Basically, we want to run each operation, if the model is schema aware, on the template schema, and then on each real schema. But, we can’t just run the migrations multiple times with the search path altered, because (a) South stores it’s migration record in a table in public, so the subsequent runs of the migration would not do anything, and (b) even if we could run them, any operations on the public schema would fail, as they have already been performed.

This looks like a really hard problem, and initially seemed insurmountable. However, there is one thing which makes it really quite simple. South looks in your settings file for SOUTH_DATABASE_ADAPTERS. I’m not sure this normally gets used, but it is required if you are not using a django database backend that South recognises. Like ours.

So, the database adapter is just a thin wrapper over South’s builtin postgres backend. It expects to find a class called DatabaseOperations, and wraps all of the methods that create/rename/delete or whatever tables and columns.

And the wrapper is quite simple. It finds the django model that matches the database table name, and then, if that model is schema aware, repeats the operation on each schema, and then the template schema. If the model is not schema aware, then we set the search path just to the public schema, so create operations will affect that.

More hackery

Admin users are permitted to see data from all schemata, so it’s possible they’ll see a link to an object that is not in their schema. Primary keys are unique across all schemata (but this is simply because the index is shared between them in this implementation), so they’ll get a 404 if they try to follow it. If PKs were not unique across schemata, then they might see the wrong object. Anyway, we can leverage the schema-switching middleware by passing in the correct schema in the URL. But to do this, we need to know at LogEntry creation time which schema is active, if the object is schema aware. So, I monkey-patch LogEntry to store this information, and generate URLs that include it.
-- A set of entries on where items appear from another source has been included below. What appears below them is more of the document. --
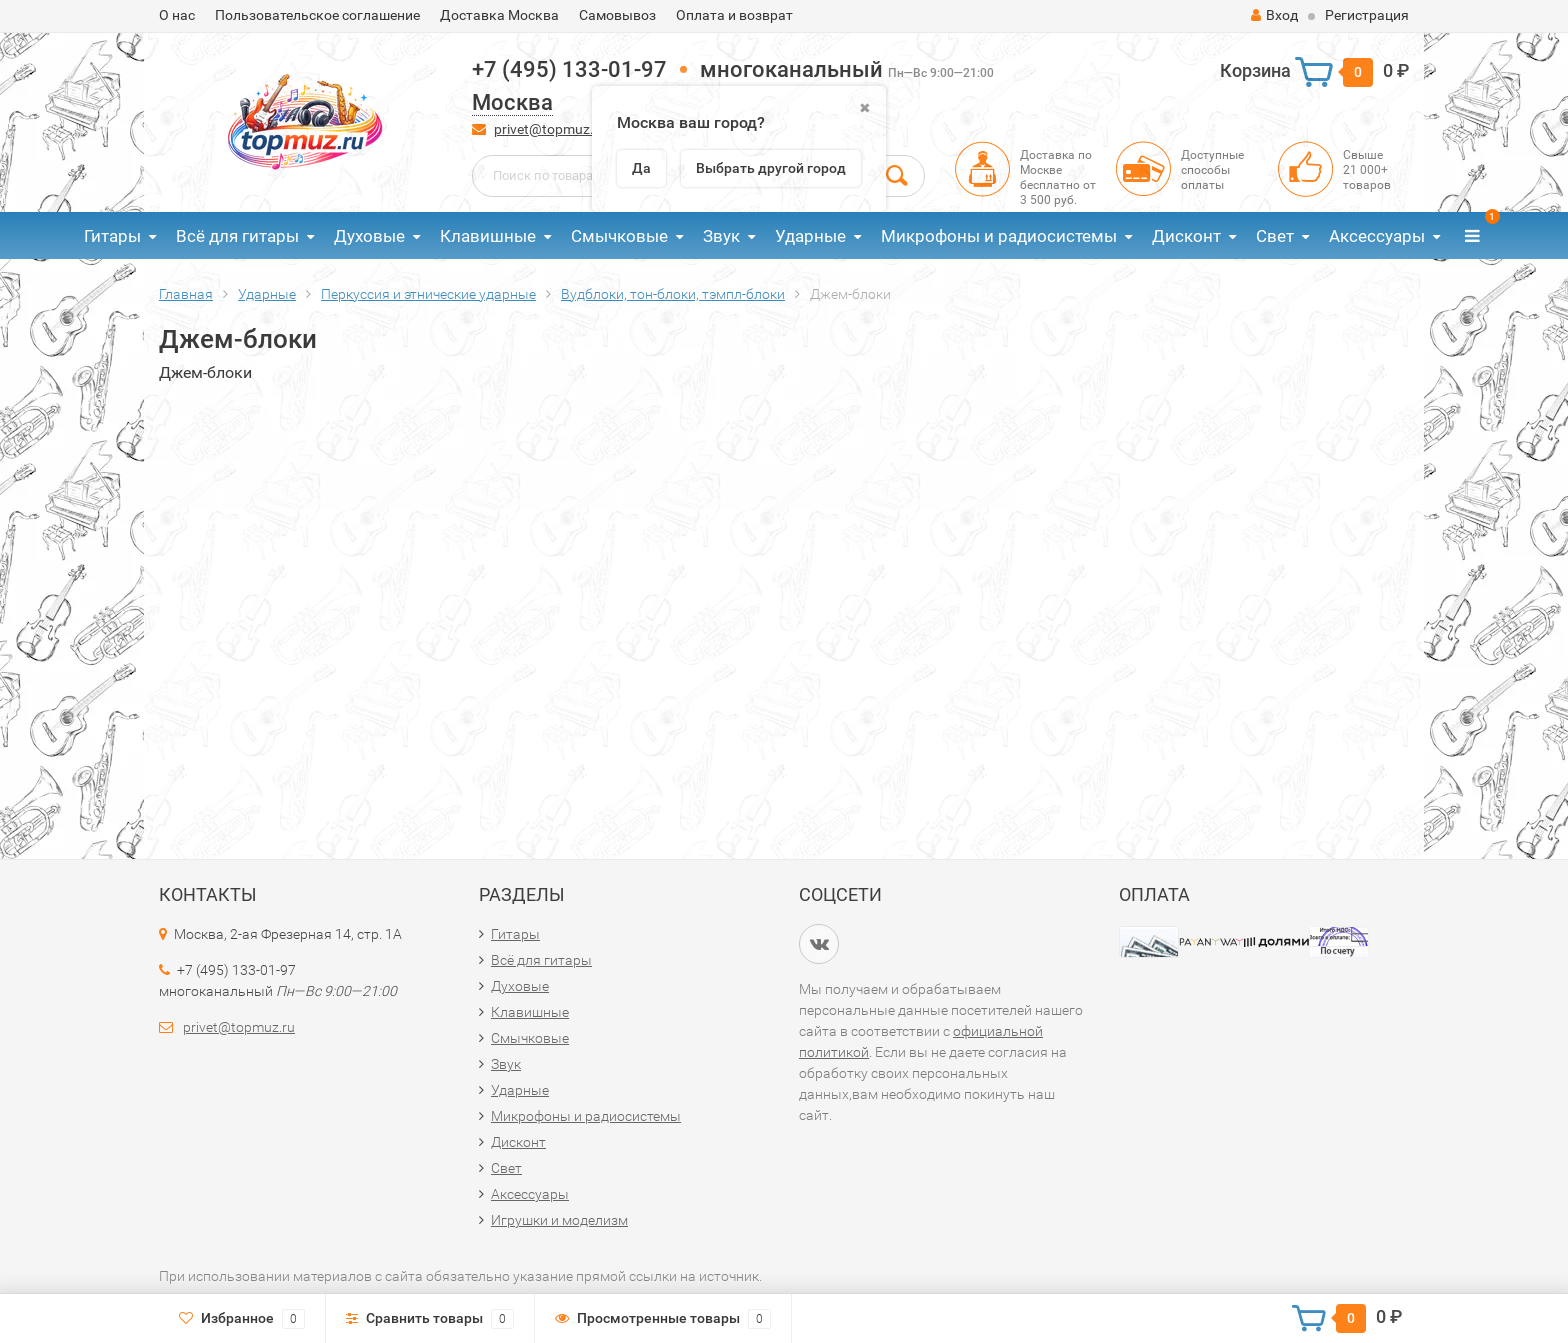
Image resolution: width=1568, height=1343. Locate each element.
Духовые (369, 236)
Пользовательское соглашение (317, 15)
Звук (721, 236)
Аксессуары (1377, 236)
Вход (1274, 15)
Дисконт (1186, 236)
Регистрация (1367, 15)
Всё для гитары (237, 236)
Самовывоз (617, 15)
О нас (177, 15)
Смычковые (619, 236)
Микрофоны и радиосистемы (999, 236)
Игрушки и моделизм (559, 1220)
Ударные (810, 236)
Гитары (112, 236)
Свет (1275, 236)
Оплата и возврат (734, 15)
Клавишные (488, 236)
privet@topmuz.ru (550, 129)
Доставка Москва (499, 15)
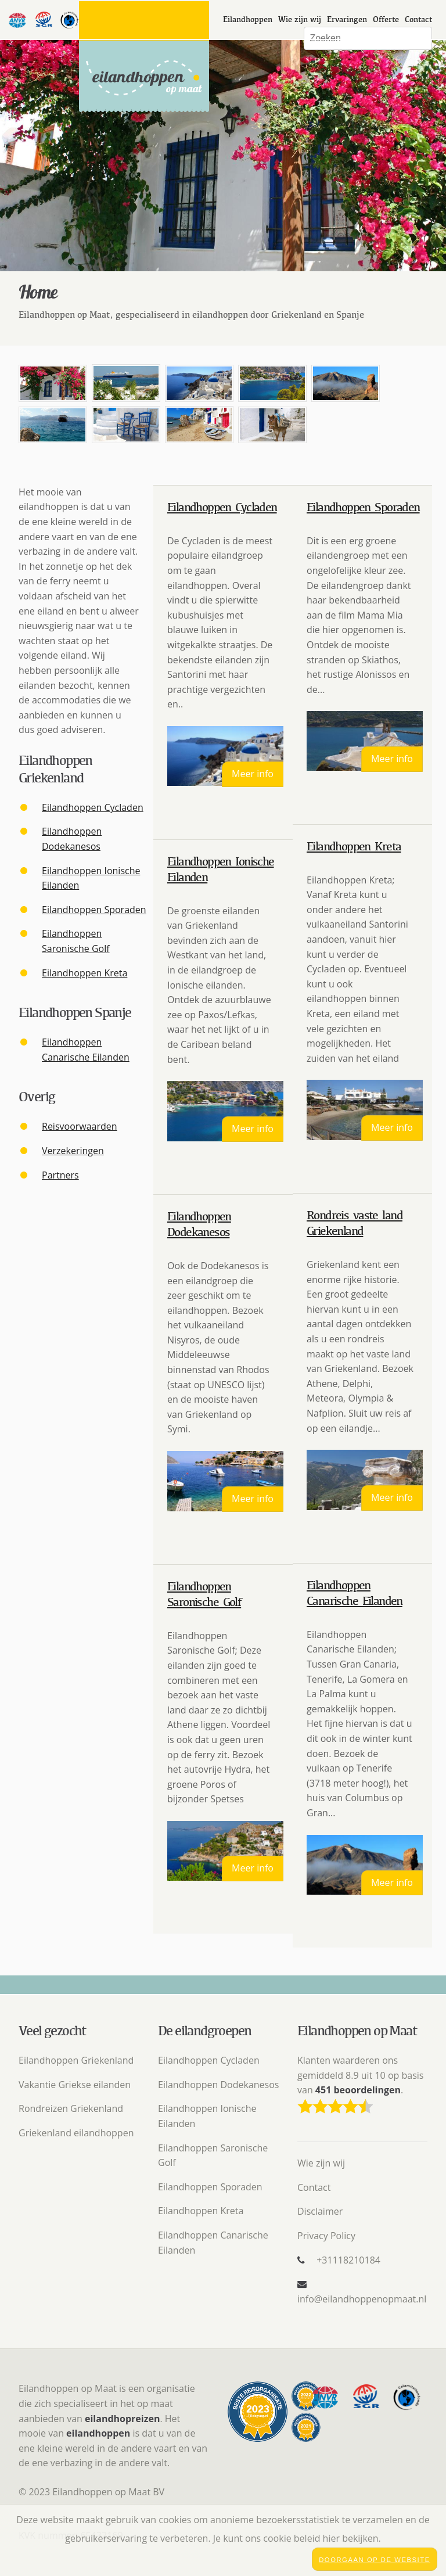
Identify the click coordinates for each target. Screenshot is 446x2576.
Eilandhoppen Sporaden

I’ve also done a bit of work on adding the schema in when you serialise data. This is mainly for dumpdata, as I don’t think you should be passing around objects for deserialisation to untrusted sources: it really should be going through form validation or similar. But for loaddata/dumpdata, it might be useful. At this stage the schema value is not used, but eventually the deserialiser should look at that, and somehow ensure the object is created in the correct schema. For now, just use loaddata --schema .... That’s better anyway.

ImproperlyConfigured

One really nice thing about django is that it has an ImproperlyConfigured exception, which I have leveraged. If the database engine(s), south database adapter(s) or middleware are missing or incorrect, it refuses to load. This is conservative: you may have a database of a different engine type, or have no schema aware models, but for now it’s not a bad idea.

Also, if South is not installed before us, we need to bail out.

Well, that’s most of it. There’s some more gravy (signals before and after activation of schema, as well as when a new schema is created), but while it has been tested, there is no automated test suite as yet. Nor is there a public example project. But they are coming.

Oh, and it’s up on BitBucket: django-multi-schema. Although, I’m not that happy with the name.